Anche MARIO FANELLI, malato di Sla morto per cause naturali nel 2016, chiedeva una legge sull'eutanasia. E sempre nel 2016, WALTER PILUDU, ex presidente della provincia di Cagliari malato di Sla, è morto ottenendo il distacco del respiratore: il tribunale di Cagliari ha infatti autorizzato la struttura sanitaria dove si trovava a cessare i trattamenti. Nel 2017 esplode il caso di Dj Fabo, morto in Svizzera nella struttura dove si è recato accompagnato da Marco Cappato dell'Associazione Luca Coscioni per ottenere il suicidio assistito. Dj FABO (FABIANO ANTONIANI) si era rivolto al Presidente della Repubblica Sergio Mattarella affinchè intervenisse sul fine vita.

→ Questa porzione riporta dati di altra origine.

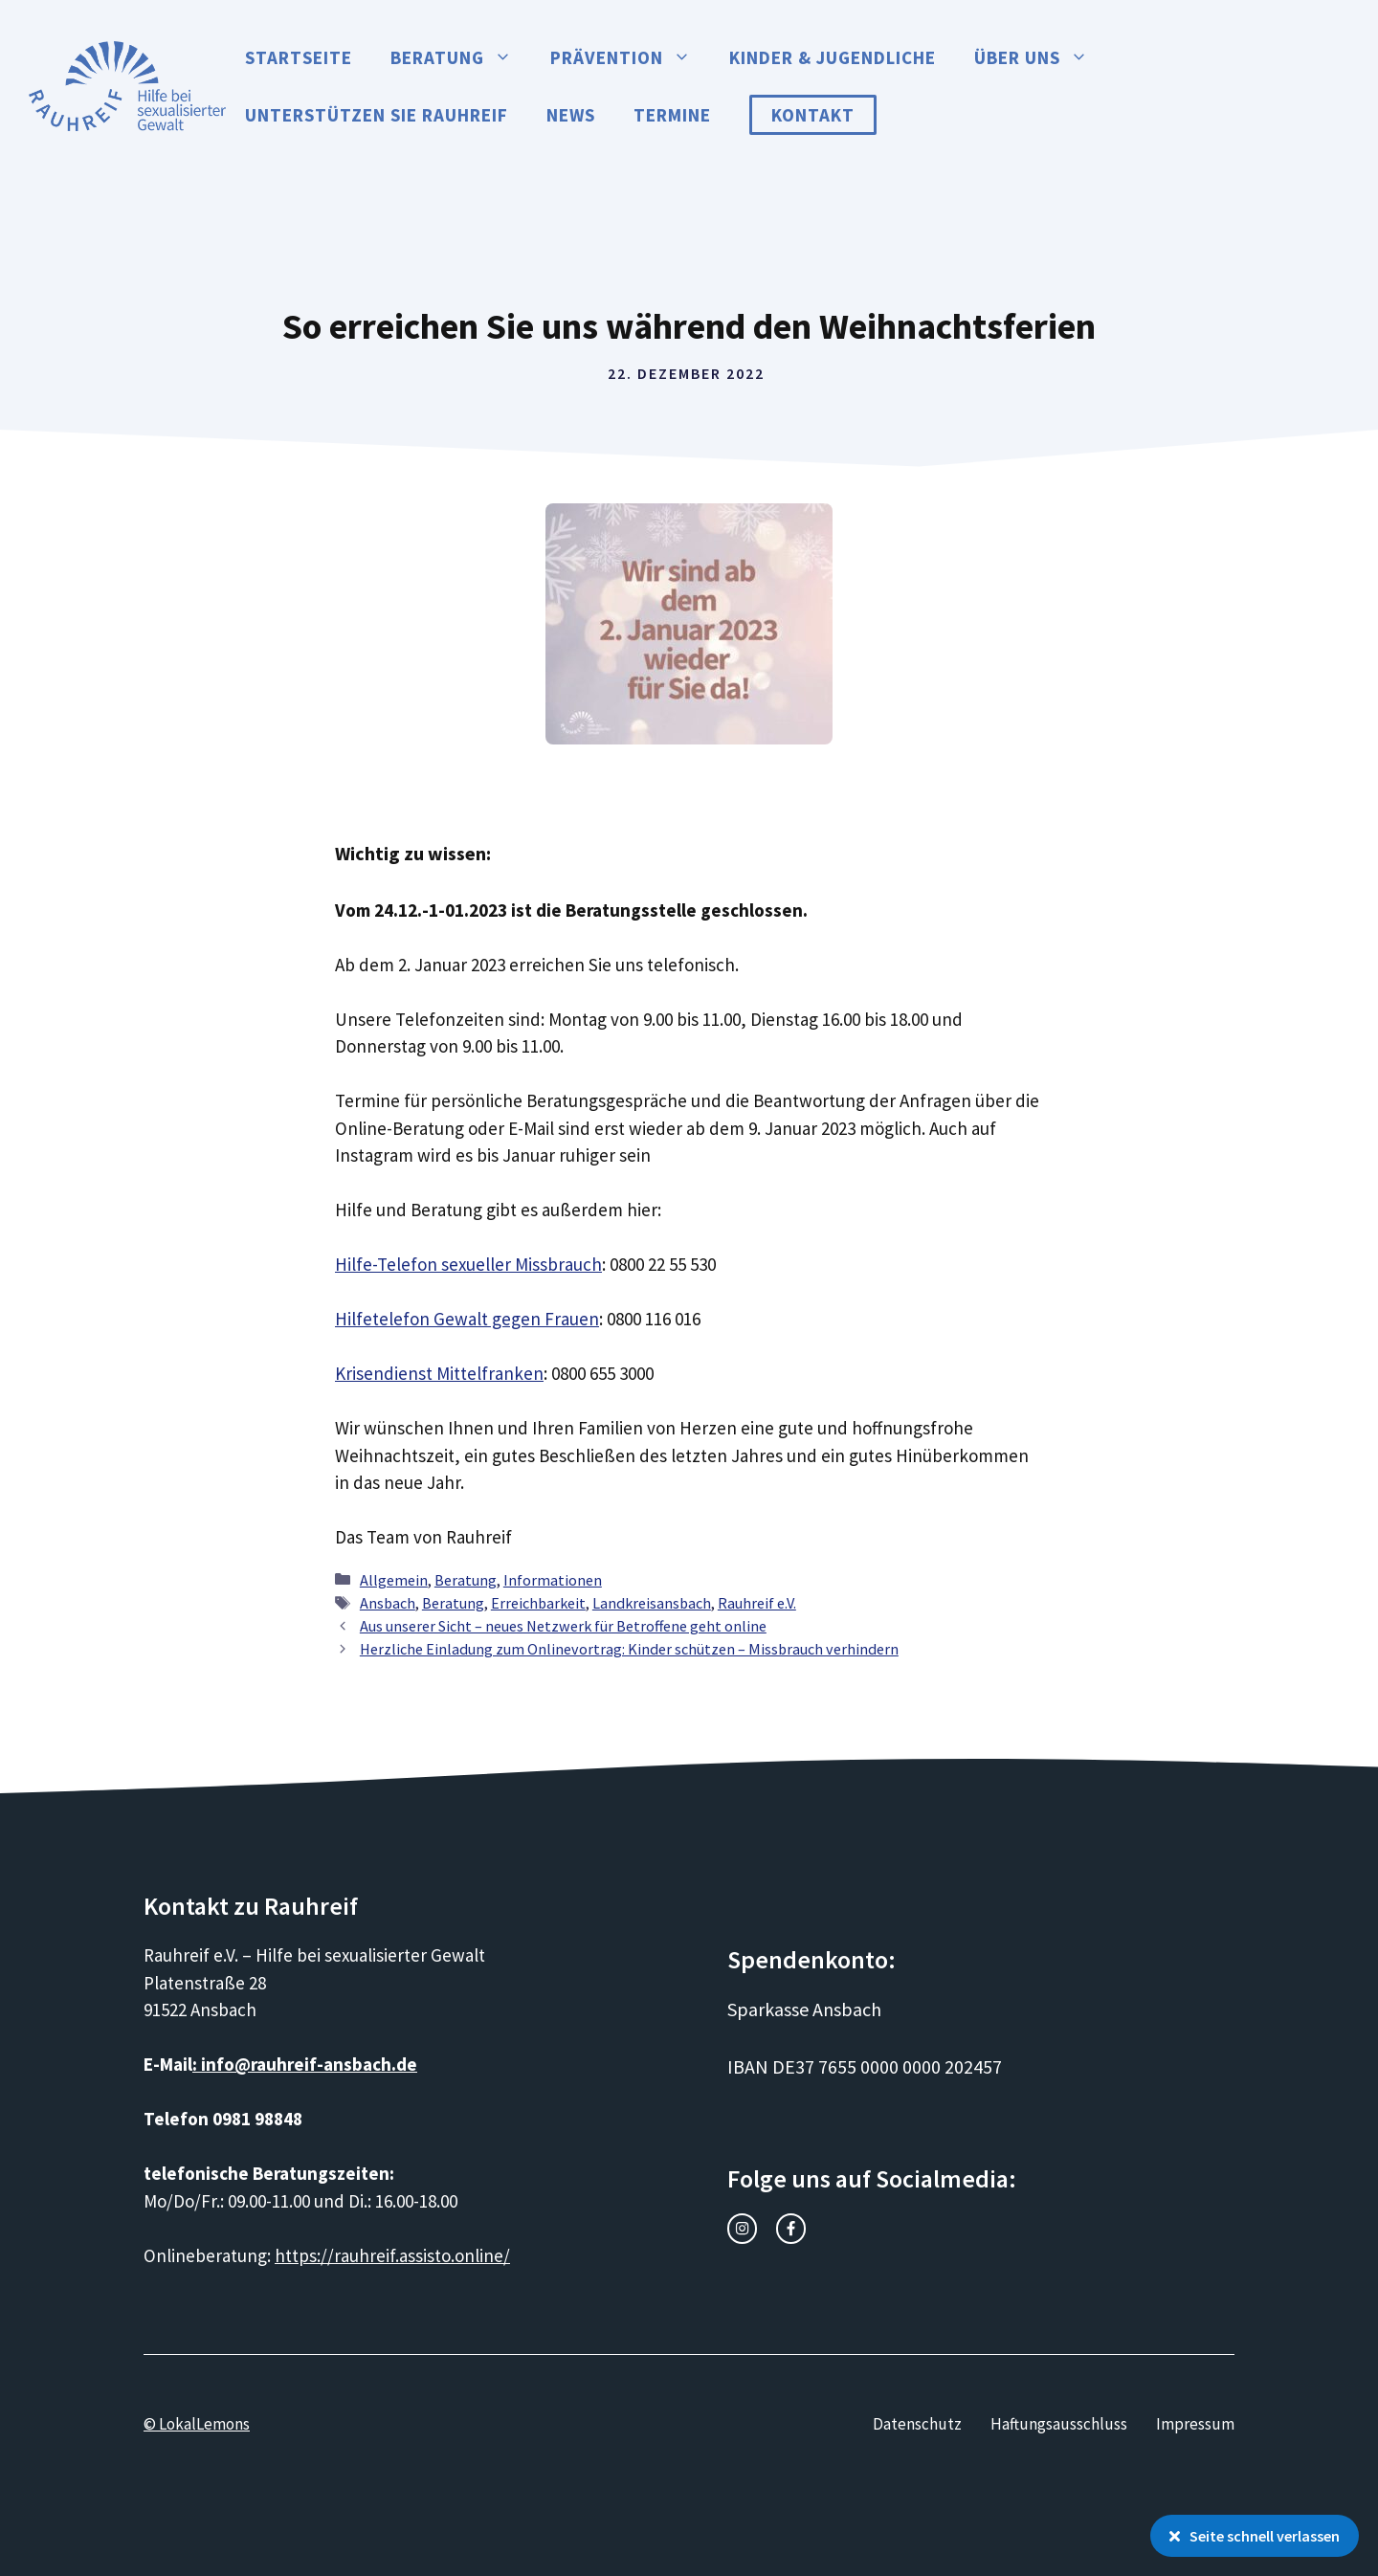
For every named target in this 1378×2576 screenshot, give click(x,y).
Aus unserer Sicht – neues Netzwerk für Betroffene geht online (563, 1625)
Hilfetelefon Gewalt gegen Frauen (467, 1318)
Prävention (630, 57)
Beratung (460, 57)
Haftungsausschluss (1058, 2423)
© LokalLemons (197, 2423)
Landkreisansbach (651, 1602)
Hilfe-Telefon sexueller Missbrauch (468, 1264)
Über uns (1040, 57)
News (570, 114)
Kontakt (813, 114)
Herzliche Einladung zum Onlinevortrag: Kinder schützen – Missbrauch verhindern (629, 1648)
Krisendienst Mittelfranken (439, 1373)
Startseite (298, 57)
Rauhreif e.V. (757, 1602)
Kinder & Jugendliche (832, 57)
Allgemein (394, 1579)
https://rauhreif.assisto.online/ (392, 2255)
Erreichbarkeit (538, 1602)
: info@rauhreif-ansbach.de (304, 2064)
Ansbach (387, 1602)
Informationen (552, 1579)
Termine (672, 114)
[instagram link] (742, 2228)
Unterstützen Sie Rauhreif (376, 114)
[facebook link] (791, 2228)
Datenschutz (917, 2423)
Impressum (1195, 2423)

A 39 anni, cieco e tetraplegico a seguito di un grave incidente stradale, chiedeva di "essere libero di morire" e giudicava "scandaloso che i parlamentari non abbiano il coraggio di prendere la situazione in mano per tanti cittadini che vivono come me". Patrizia Cocco, invece, ha combattuto per 5 anni la sua battaglia contro la Sla, poi ha scelto di dire basta. Nuorese di 49 anni, è stata la prima in Italia ad ottenere di 'staccare la spina' dopo l'entrata in vigore della legge sul Biotestamento. Lo ha fatto dopo aver dato il suo assenso ai medici per la rinuncia alla ventilazione meccanica e per l'inizio della sedazione palliativa profonda.